The rise of Generative Artificial Intelligence (GAI) has significant economic potential across all sectors of industry and public administration. It is considered the next productivity frontier for increased growth potential and labor productivity, engendering added value creation in key areas of business. Banking, high tech, and life sciences are among the industries predicted to witness the biggest impact as a percentage of their revenues from generative AI. Recent advances in training foundation models already point to far broader applications in software development, media, marketing and sales, design, and R&D.

In this course, students explore the business potential of Generative AI through four connected modules:

  • Foundations: building a common language for understanding GAI — key concepts, the model landscape, business use cases, responsible AI vocabulary, and implications for privacy and security.
  • Applications: analyzing how GAI transforms business strategy using Rogers' five-domain framework (Customers, Competition, Data, Innovation, Value) through industry case studies and group projects.
  • Operations: building a digital transformation roadmap using Rogers' five-step framework — from shared vision and strategic priorities through experimentation, governance, and growing tech, talent, and culture.
  • Consequences: assessing the wider impact of GAI on workforce transformation, the digital divide, wealth disparity, and public policy for human-centric AI development.

The spread of GAI poses a variety of risks: algorithmic bias, infringement on intellectual property, accelerating cyberattacks, manipulated or unintended outputs, difficulties in explaining how answers are produced, and disproportionate impact on the workforce. This has created key dilemmas — the dissolution of truth, fake generation and fake authenticity, and ever-higher complexity. These risks and dilemmas are examined throughout the course, not only in a dedicated module.

Students work in industry groups across three connected assignments: a domain analysis, an individual transformation roadmap, and a group pitch to a CEO. The course concludes with student presentations and a structured retrospective.

Note: General computer skills and course followed in business economics or microeconomics at university level is strongly encouraged.

Learning Objectives

At the end of this course you should achieve:

Gained Knowledge and Insights:

  • Possess knowledge and ability in applying relevant concepts of Generative Artificial Intelligence (GAI), including assessing a variety of risks for privacy and security.
  • Understand why GAI has significant economic potential across all sectors of industry and public administration.
  • Possess insight into the transformation of business functions through GAI, including frameworks for strategic analysis and operational planning.

Developed Abilities:

  • Be able to analyze and assess how Generative AI transforms business strategy using Rogers' five-domain framework.
  • Be able to design a digital transformation roadmap using Rogers' five-step framework, from shared vision through governance and capabilities.
  • Be able to analyze key dilemmas in using Generative AI — the dissolution of truth, fake generation and authenticity, and increasing complexity.
  • Be able to assess the consequences of using Generative AI for workforce transformation, the digital divide, and public policy.
  • I and in using GAI.


Acquired Skills:

  • Have the skills to independently present, critically assess, and analyze theoretical contexts and fundamental concepts as covered in the course.
  • Have the skills to build and defend a case for AI transformation in a specific industry or company.
  • Have the skills to convey the options for managing change in an organization using Generative Artificial Intelligence (GAI).

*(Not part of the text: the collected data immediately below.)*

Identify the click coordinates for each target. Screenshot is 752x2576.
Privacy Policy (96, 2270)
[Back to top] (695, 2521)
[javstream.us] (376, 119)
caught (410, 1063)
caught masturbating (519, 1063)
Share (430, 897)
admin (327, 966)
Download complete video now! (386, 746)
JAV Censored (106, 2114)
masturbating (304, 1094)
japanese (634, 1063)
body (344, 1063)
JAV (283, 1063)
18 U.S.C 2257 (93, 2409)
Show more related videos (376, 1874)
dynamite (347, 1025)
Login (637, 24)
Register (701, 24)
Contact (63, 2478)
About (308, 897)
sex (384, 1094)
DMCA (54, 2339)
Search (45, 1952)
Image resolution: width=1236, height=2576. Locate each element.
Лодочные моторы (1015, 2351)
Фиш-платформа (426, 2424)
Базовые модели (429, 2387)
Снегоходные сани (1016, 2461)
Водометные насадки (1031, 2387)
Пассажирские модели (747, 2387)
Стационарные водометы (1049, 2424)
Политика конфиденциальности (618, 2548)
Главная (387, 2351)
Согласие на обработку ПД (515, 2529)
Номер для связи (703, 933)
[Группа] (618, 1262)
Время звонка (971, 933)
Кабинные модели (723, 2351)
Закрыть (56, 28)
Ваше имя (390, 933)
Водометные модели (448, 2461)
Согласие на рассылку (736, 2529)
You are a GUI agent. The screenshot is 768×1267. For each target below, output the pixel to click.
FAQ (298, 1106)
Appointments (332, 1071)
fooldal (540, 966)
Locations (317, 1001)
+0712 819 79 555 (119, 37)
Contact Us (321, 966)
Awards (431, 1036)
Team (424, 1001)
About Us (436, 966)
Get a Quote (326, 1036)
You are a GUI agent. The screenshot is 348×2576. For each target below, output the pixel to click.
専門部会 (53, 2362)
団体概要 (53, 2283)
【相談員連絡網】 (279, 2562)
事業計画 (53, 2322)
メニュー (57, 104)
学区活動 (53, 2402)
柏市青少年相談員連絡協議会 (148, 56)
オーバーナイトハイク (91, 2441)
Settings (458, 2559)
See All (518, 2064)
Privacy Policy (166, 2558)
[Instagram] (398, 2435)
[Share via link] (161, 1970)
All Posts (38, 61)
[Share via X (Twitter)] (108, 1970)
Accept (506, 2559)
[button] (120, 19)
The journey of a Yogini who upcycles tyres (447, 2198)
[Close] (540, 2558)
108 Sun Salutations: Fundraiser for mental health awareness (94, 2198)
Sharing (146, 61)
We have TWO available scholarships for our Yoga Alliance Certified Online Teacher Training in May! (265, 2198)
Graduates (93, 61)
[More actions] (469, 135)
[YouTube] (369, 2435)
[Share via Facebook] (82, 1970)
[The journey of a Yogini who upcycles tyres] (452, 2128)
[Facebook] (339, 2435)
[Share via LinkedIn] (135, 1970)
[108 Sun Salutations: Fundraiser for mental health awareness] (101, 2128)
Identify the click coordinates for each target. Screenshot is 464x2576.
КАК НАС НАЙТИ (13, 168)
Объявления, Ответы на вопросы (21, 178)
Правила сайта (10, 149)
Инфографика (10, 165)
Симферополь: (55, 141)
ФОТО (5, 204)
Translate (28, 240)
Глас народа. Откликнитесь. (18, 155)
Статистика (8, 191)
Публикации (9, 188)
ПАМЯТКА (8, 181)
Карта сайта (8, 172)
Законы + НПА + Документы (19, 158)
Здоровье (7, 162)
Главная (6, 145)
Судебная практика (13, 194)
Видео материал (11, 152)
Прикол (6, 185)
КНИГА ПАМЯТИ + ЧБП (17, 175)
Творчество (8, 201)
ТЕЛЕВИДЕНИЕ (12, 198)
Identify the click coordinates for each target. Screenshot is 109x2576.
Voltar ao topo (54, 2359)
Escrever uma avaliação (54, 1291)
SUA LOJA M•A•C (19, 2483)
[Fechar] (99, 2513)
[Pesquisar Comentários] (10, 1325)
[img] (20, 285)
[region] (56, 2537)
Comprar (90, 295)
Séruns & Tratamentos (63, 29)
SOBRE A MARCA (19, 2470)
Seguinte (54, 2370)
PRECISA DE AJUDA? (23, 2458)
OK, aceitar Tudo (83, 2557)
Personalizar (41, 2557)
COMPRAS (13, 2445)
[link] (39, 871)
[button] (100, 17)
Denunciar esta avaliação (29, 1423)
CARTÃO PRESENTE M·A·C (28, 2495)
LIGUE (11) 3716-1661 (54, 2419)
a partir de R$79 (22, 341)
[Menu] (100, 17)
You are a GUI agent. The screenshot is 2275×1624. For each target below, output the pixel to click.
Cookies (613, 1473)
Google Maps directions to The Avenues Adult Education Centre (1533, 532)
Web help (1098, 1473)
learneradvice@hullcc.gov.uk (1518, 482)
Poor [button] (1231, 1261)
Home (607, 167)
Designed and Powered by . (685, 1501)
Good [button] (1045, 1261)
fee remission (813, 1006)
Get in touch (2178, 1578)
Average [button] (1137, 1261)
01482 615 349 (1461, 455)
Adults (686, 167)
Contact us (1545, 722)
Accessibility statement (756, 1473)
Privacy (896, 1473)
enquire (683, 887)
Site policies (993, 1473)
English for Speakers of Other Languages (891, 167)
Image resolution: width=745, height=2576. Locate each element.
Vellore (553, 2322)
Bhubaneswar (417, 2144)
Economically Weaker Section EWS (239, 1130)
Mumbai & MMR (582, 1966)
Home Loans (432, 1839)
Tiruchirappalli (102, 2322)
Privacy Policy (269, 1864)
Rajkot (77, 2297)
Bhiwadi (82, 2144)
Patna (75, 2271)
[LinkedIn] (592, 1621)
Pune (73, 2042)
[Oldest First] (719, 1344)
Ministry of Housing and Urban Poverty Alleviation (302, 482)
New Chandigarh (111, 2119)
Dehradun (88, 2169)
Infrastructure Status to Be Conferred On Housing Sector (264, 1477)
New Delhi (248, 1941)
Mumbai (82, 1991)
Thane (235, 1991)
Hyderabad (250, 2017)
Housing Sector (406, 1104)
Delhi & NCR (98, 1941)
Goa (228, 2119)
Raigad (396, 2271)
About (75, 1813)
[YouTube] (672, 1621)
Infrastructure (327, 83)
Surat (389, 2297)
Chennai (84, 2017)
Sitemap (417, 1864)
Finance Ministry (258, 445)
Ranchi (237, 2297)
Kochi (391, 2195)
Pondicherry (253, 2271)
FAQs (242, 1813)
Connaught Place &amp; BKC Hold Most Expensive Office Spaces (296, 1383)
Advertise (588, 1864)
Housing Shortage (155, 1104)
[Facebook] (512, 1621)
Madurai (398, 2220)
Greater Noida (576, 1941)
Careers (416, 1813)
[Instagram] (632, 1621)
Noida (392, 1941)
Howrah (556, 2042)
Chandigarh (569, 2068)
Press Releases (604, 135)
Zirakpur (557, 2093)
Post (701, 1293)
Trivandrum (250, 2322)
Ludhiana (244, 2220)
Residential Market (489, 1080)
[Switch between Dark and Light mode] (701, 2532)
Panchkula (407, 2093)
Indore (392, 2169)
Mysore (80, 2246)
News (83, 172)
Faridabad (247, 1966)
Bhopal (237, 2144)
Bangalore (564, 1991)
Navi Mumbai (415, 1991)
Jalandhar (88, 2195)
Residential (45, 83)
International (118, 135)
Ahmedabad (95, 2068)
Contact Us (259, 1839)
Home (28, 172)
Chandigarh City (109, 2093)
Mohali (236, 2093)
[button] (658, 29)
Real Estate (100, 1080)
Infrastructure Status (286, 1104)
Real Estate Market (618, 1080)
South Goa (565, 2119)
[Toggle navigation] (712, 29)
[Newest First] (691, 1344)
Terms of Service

Faculty and Guest Lecturers

This course is housed at the DIS International Business (IB) department. It has been taught by Lars Malmqvist, Ph.D., MBA in 2025 and in Spring 2026 (Foundations module, Classes 1–8). Lars is a former startup CTO, a partner in a major management consultancy, and an active researcher in generative AI.

From Class 9 onwards, Stefano Vincenti, MBA, M.Sc. in Economics & Finance, and IT University lecturer, is taking over. Stefano is also a cofounder of AI startups, both as CEO and CTO, a partner at TryZone, and an active consultant and trainer in generative AI (https://www.aitrainer.dk/en/about).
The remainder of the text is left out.